Researching Hiketas (Hicetas) has proved interesting. One Hicetas was a Greek philosopher of the Pythagorean School, born in Syracuse. Another Hicetas was also a Syracusan, contemporary with the younger Dionysius and Timoleon. The Hicetas in this post, was tyrant of Syracuse during the interval between the reign of Agathocles and that of Pyrrhus.

Agathocles, who had adopted the title "King of Sicily", was said to have been poisoned by Maenon in 289 BC, who then put to death his grandson Archagathus. However another account says that it was Archagathus who poisoned his grandfather.
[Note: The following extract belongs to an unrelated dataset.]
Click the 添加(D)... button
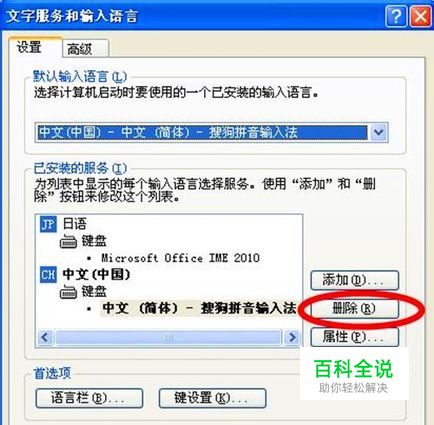Image resolution: width=434 pixels, height=425 pixels. click(x=355, y=280)
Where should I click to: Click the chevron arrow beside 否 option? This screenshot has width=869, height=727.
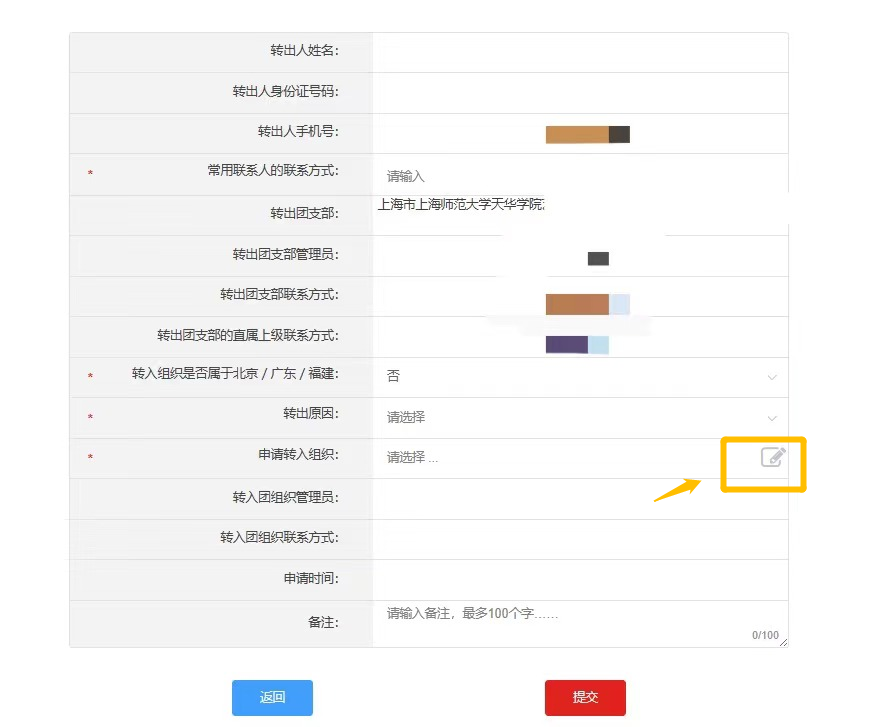771,377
On the death of Agathocles, Maenon took command of the army, which was besieging Aetna, and turned them on Syracuse. The Syracusans sent Hiketas against Maenon with a considerable army. The war continued without any side gaining advantage till Maenon got help from the Carthaginians, and forced the Syracusans into an ignominious peace. Shortly after the peace was made, there was the revolution that led to the expulsion of the Mamertines. Around this time Hiketas must have established himself as ruler, as Diodorus Siculus wrote that he ruled for nine years.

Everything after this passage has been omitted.